◆ Set tasks:
1 - Edit the stretch of the DRY code article from "The Pros and" through "is DRY Code?", putting "rule of thumb" in place of "heuristic".
2 - Continue the article on the pros and cons of DRY code, picking up right after its last sentence.

◆ Source:
——————————

The Pros and Cons of DRY Code

Clean code is like clean garbage – it’s only clean if it doesn’t exist. In other words, the only clean code is no code. Let’s start with an acknowledgment that a perfectly clean (empty) codebase is useless. With that in mind, our pursuit of clean code will necessarily consist of tradeoffs. We’ll trade usefulness for cleanliness, complexity for speed, ownership for ease of development, and abstractions for reusability.

DRY (don’t repeat yourself) code is often held aloft as an ideal in the quest for clean code. Before we jump in too deep, let me shamelessly plug my new computer science learning platform Qvault, check it out if you like CS and like to write code. With that over with, let’s explore why I think DRY can be a good heuristic, but far from an absolute.

What is DRY Code?

According to Wikipedia:

Don’t repeat yourself is a principle aimed at reducing repetition of software patterns, replacing it with abstractions or using data normalization to avoid redundancy. Every piece of knowledge must have a single, unambiguous, authoritative representation within a system.

——————————

◆ Given data:

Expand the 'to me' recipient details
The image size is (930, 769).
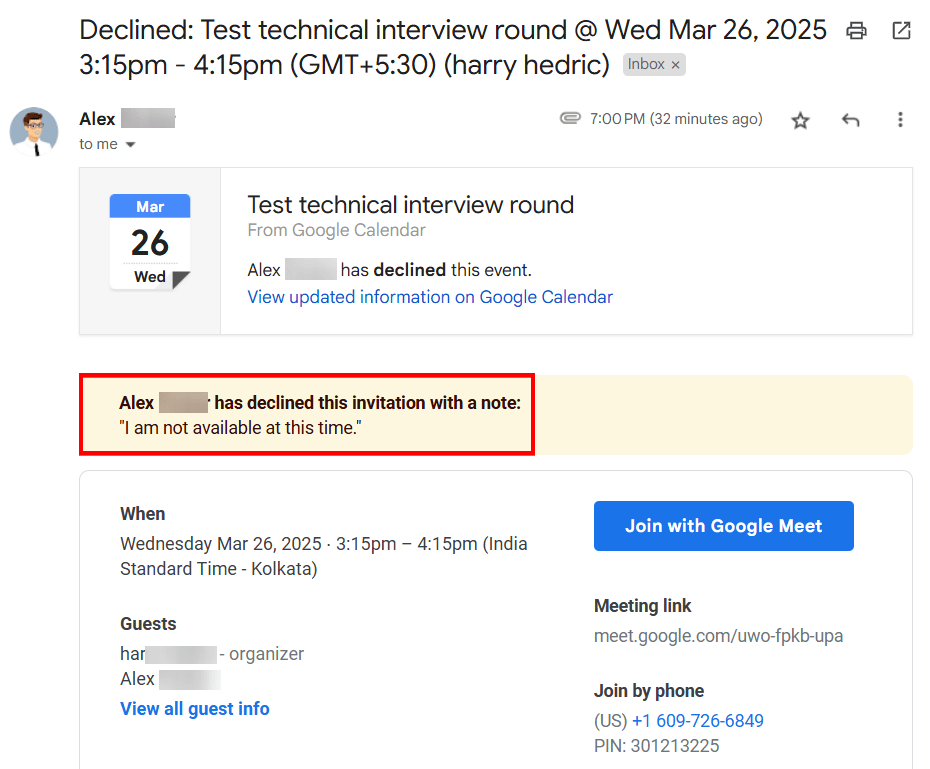tap(130, 145)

——————————

◆ Solved problems:
1 -
The Pros and Cons of DRY Code

Clean code is like clean garbage – it’s only clean if it doesn’t exist. In other words, the only clean code is no code. Let’s start with an acknowledgment that a perfectly clean (empty) codebase is useless. With that in mind, our pursuit of clean code will necessarily consist of tradeoffs. We’ll trade usefulness for cleanliness, complexity for speed, ownership for ease of development, and abstractions for reusability.

DRY (don’t repeat yourself) code is often held aloft as an ideal in the quest for clean code. Before we jump in too deep, let me shamelessly plug my new computer science learning platform Qvault, check it out if you like CS and like to write code. With that over with, let’s explore why I think DRY can be a good rule of thumb, but far from an absolute.

What is DRY Code?

2 -
While this definition is fairly exhaustive, what I’ve found people usually mean when they say “DRY code” is that when you find yourself repeating pieces of logic you should instead create a reusable function, interface, class, etc, so that you only have to maintain one copy of it. For example, take the following API calls:

export async function updateUserHandle(handle) {
  if (!isLoggedIn()){
    // redirect to login screen
    return;
  }
  let token = localStorage.getItem(jwtKey);
  let decodedToken = decodeJWT(token);
  const hoursDelta = 24;
  if (decodedToken.exp < (Date.now() + hoursDelta*60*60) / 1000){
    refreshToken();
  }
  return await fetch(`${domain}/v1/users/handle`, {
    method: 'PUT',
    mode: 'cors',
    headers: {
      'Content-Type': 'application/json',
      'Authorization': `Bearer ${token}`
    },
    body: JSON.stringify({
      handle
    })
  });
}

export async function updateUserInterests(interestUUIDs) {
  if (!isLoggedIn()){
    // redirect to login screen
    return;
  }
  let token = localStorage.getItem(jwtKey);
  let decodedToken = decodeJWT(token);
  const hoursDelta = 24;
  if (decodedToken.exp < (Date.now() + hoursDelta*60*60) / 1000){
    refreshToken();
  }
  return await fetch(`${domain}/v1/users/interests`, {
    method: 'PUT',
    mode: 'cors',
    headers: {
      'Content-Type': 'application/json',
      'Authorization': `Bearer ${token}`
    },
    body: JSON.stringify({
      interestUUIDs
    })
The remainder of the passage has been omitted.